Top of Records shown

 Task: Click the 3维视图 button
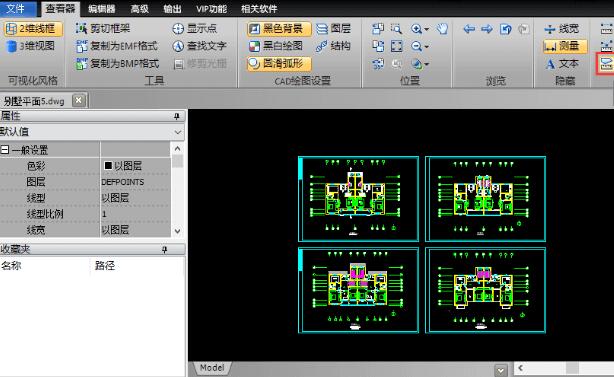coord(31,46)
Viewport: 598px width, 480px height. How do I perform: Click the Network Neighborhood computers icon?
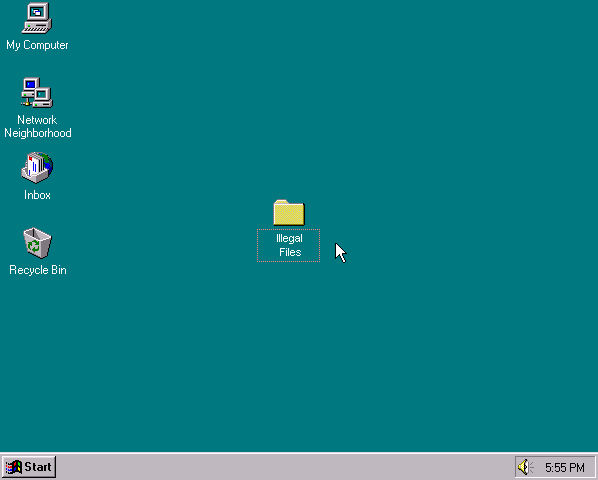coord(37,93)
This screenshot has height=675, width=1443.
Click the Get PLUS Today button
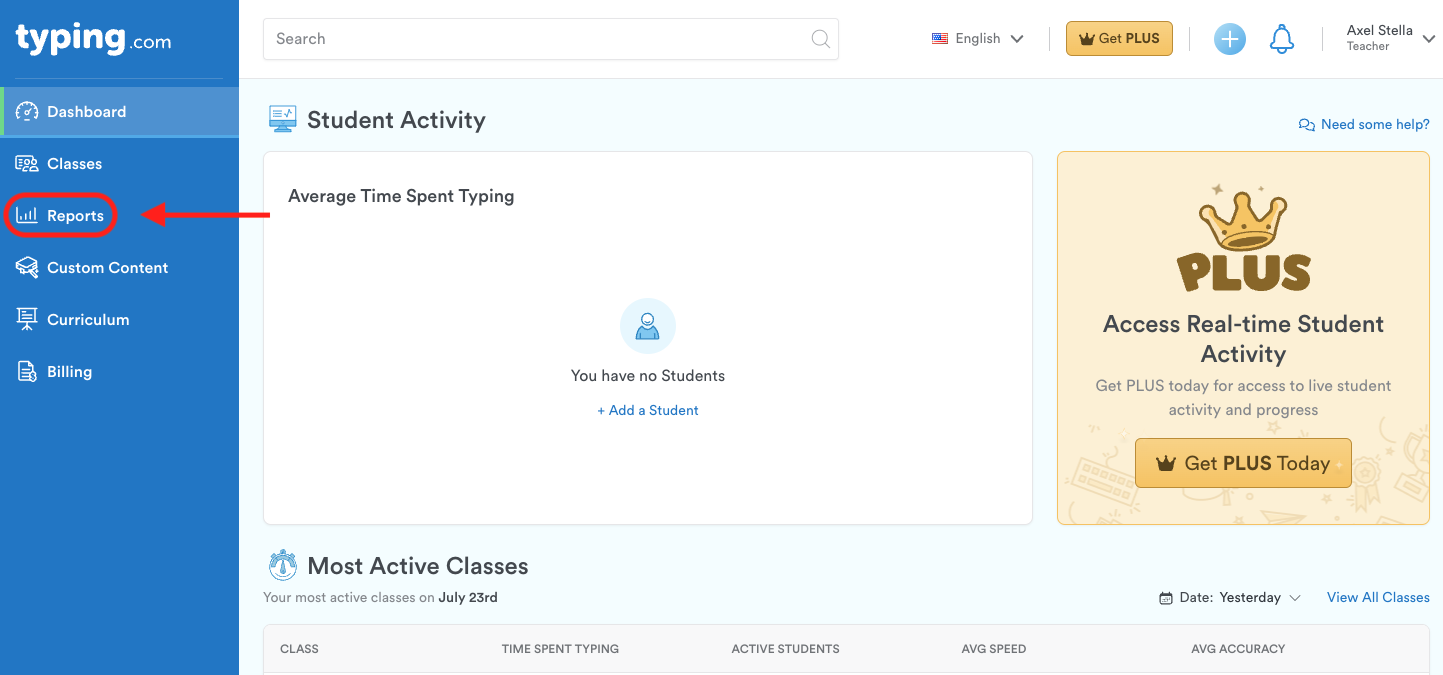click(1243, 463)
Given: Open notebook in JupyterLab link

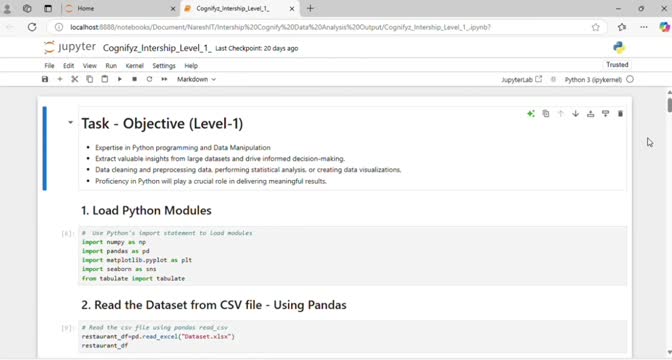Looking at the screenshot, I should (x=522, y=80).
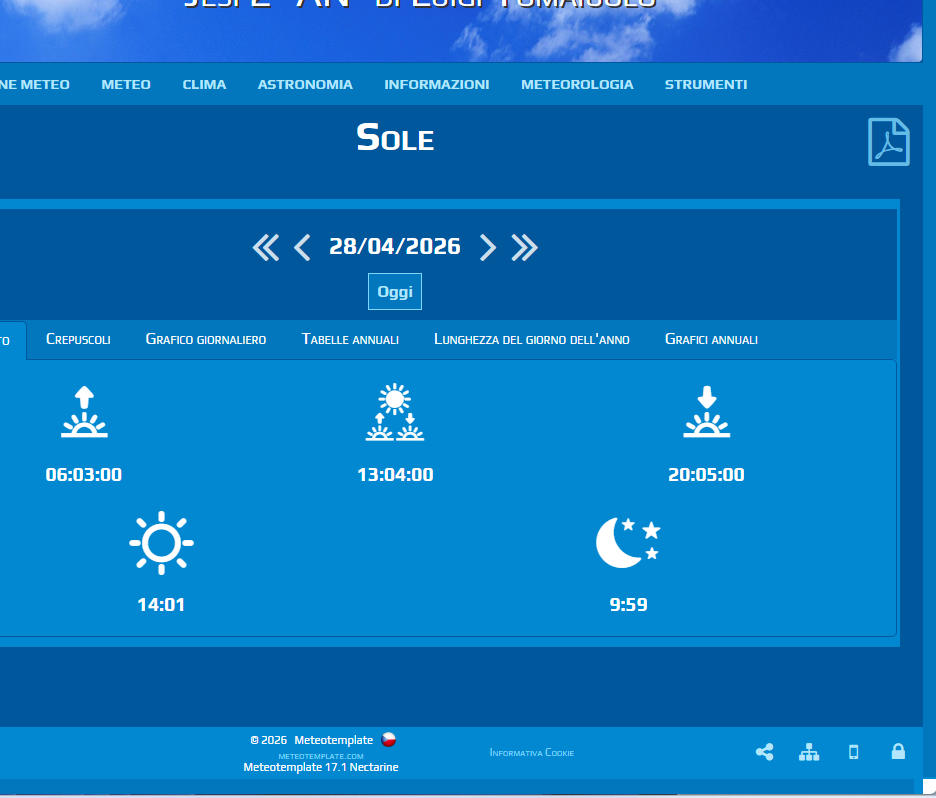936x798 pixels.
Task: Go to the next day arrow
Action: tap(488, 247)
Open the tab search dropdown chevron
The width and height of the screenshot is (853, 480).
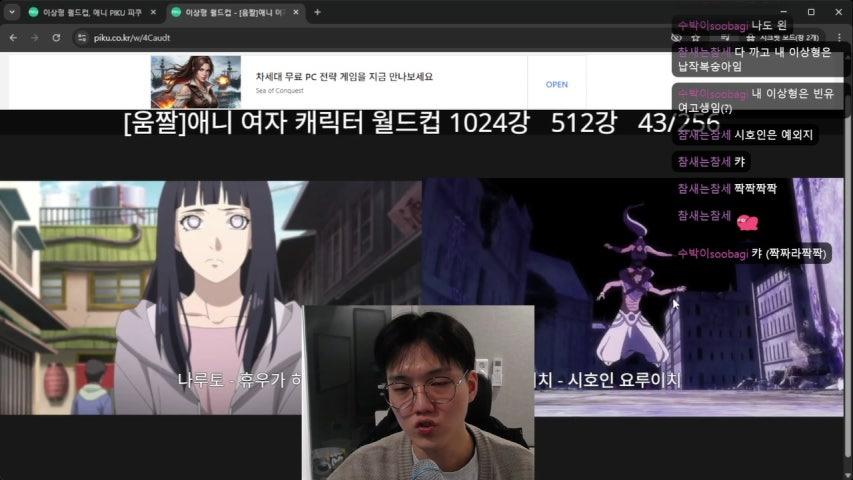11,12
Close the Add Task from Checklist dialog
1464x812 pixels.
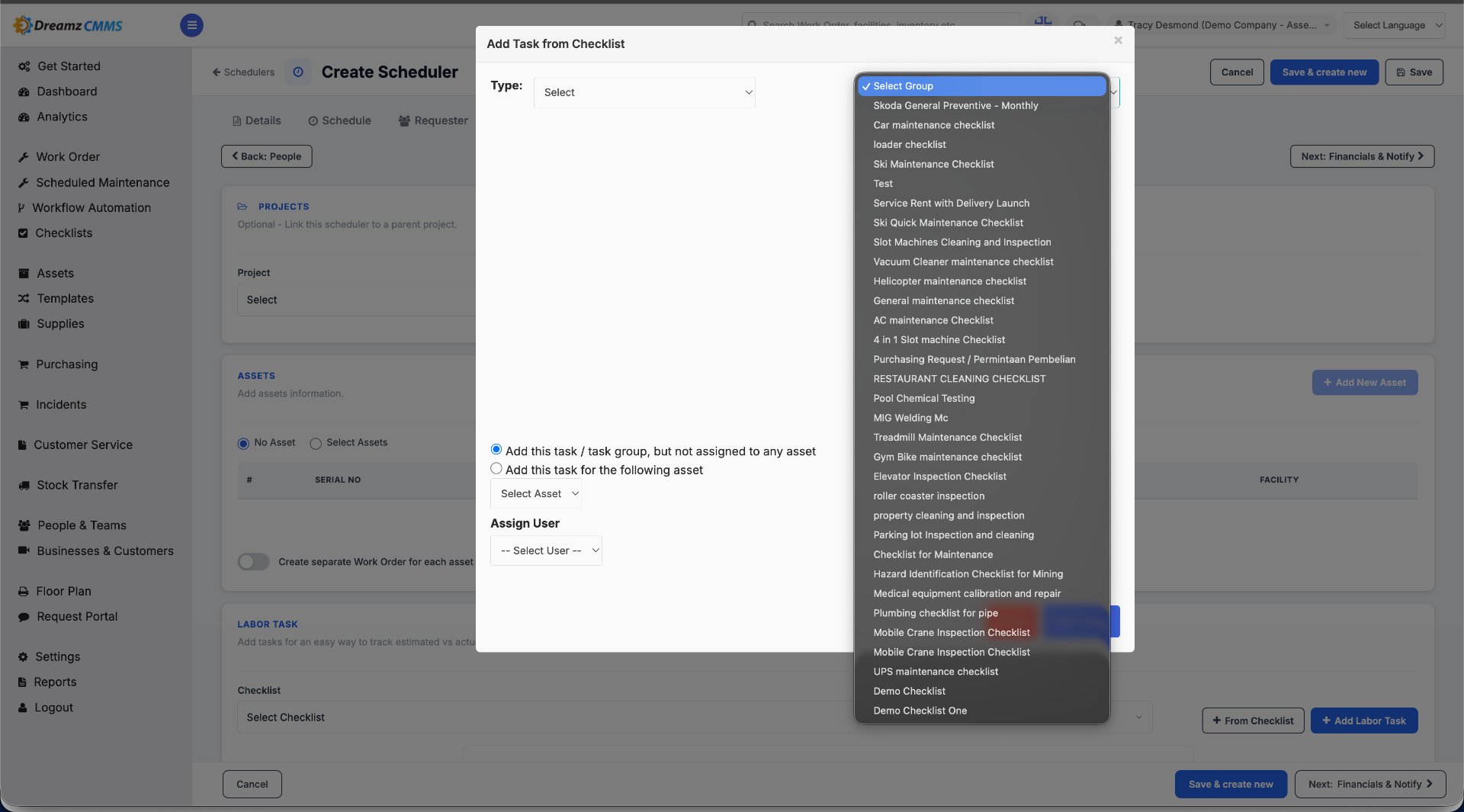coord(1118,40)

Bottom of Records shown

◆ What is needed:
Give back the whole listing exactly, without pictures.

◆ Written reply:
 Task: Click the 3维视图 button
coord(31,46)
Viewport: 598px width, 480px height. How do I perform: Click the Network Neighborhood computers icon?
coord(37,93)
This screenshot has height=675, width=1443.
Click the Get PLUS Today button
click(1243, 463)
Given: Open notebook in JupyterLab link

Looking at the screenshot, I should (x=522, y=80).
936x798 pixels.
Task: Go to the next day arrow
Action: tap(488, 247)
Open the tab search dropdown chevron
The width and height of the screenshot is (853, 480).
11,12
Close the Add Task from Checklist dialog
1464x812 pixels.
coord(1118,40)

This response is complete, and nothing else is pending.